SUPPLIED INFORMATION:
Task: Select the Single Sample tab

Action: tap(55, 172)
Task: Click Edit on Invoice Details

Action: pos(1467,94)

...

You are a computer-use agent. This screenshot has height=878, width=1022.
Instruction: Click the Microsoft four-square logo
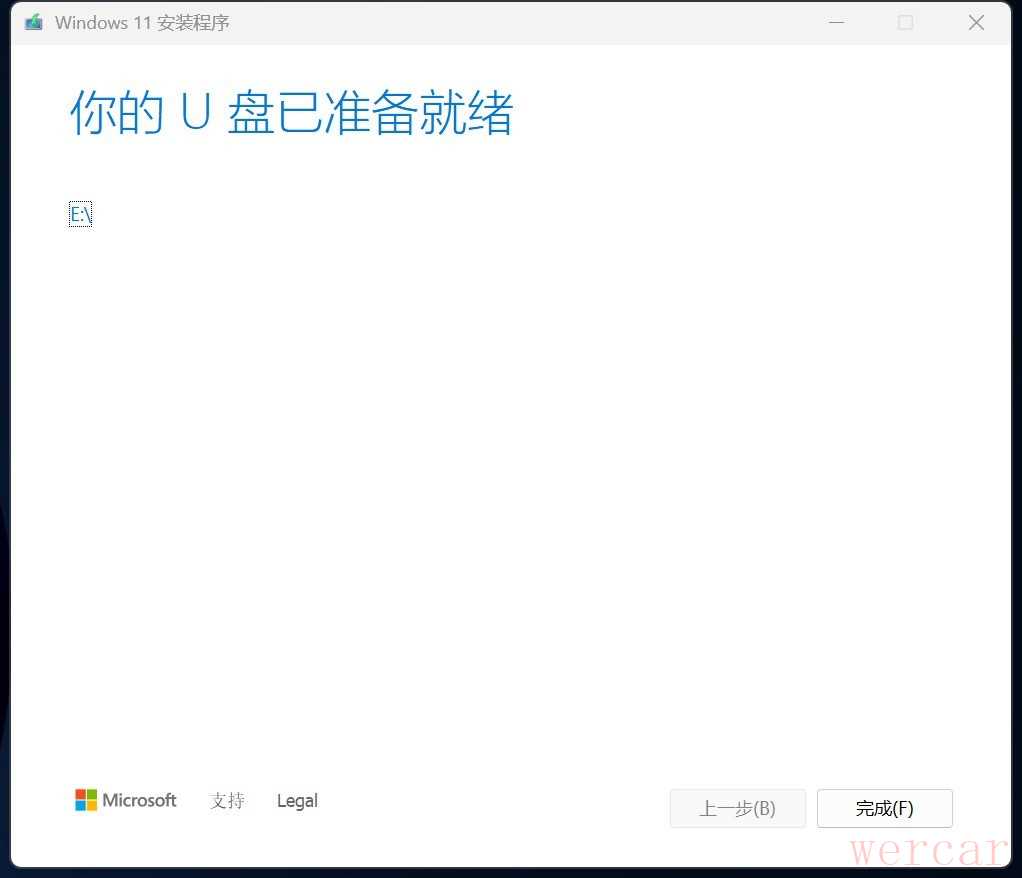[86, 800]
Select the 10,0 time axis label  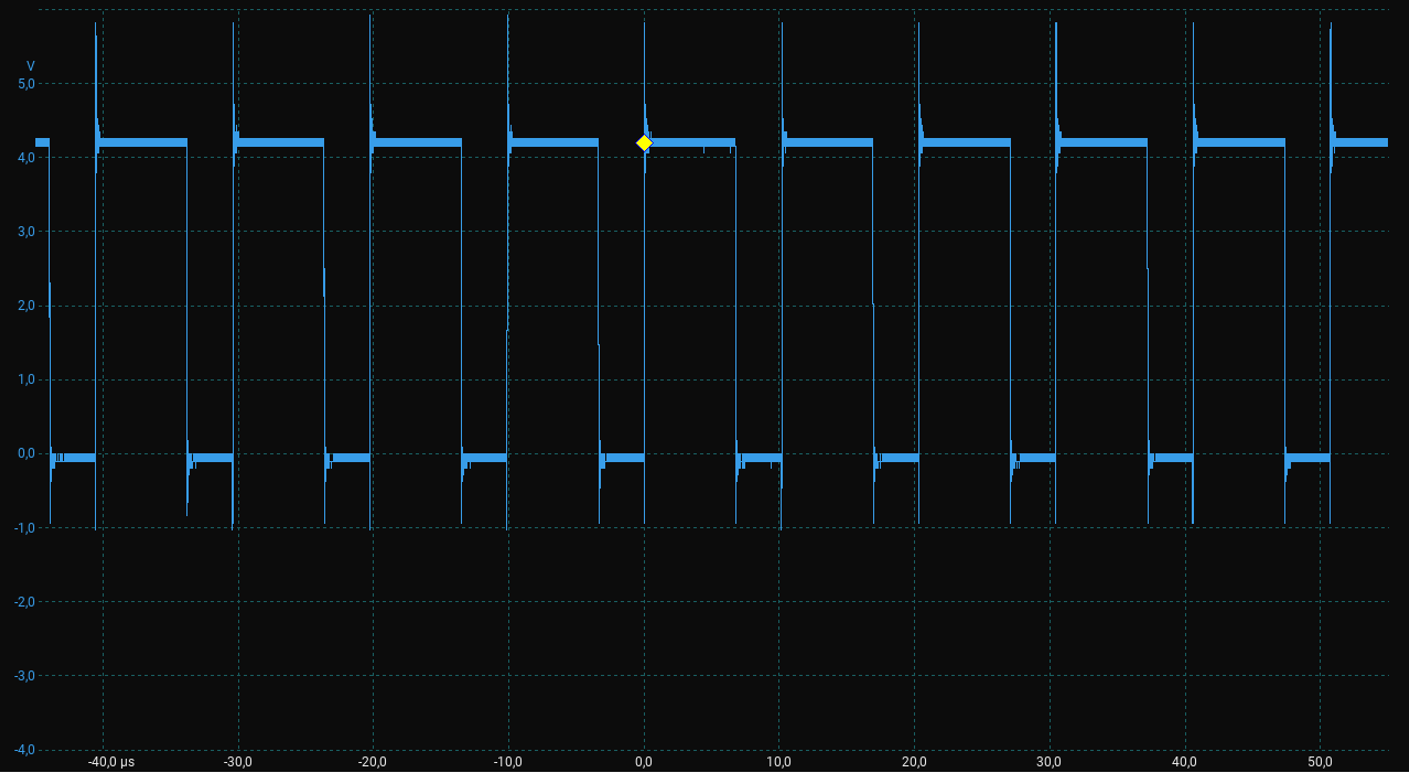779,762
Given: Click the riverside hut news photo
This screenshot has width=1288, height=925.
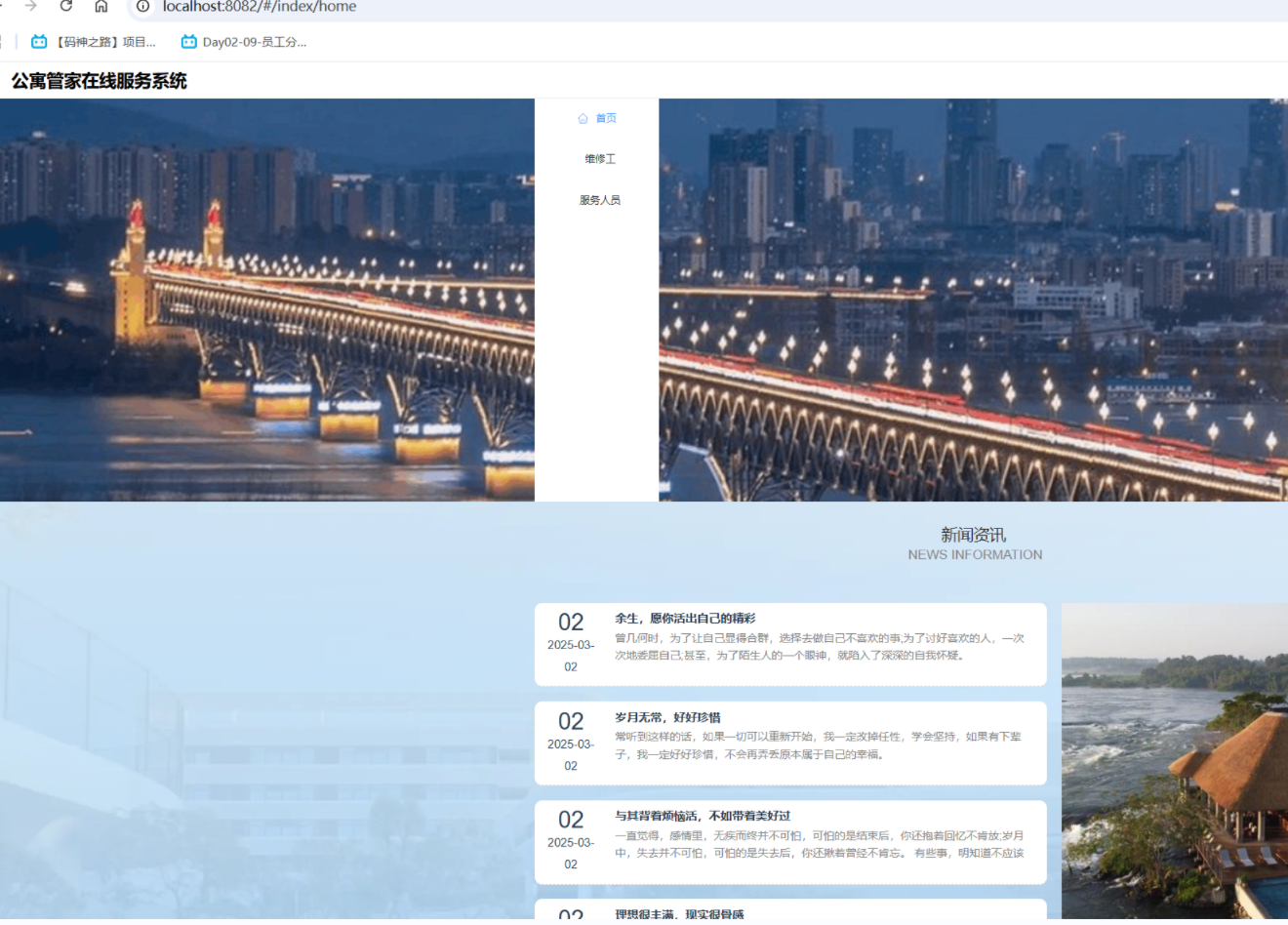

WORK REQUIRED: Rewrite everything from the line containing "Task: Select the Single Sample tab" down to the line containing "Action: pos(1467,94)" in the listing as a JSON list of strings, one string per line, leaving out blank lines.

RESPONSE TO THIS TASK:
[
  "Task: Select the Single Sample tab",
  "Action: tap(55, 172)",
  "Task: Click Edit on Invoice Details",
  "Action: pos(1467,94)"
]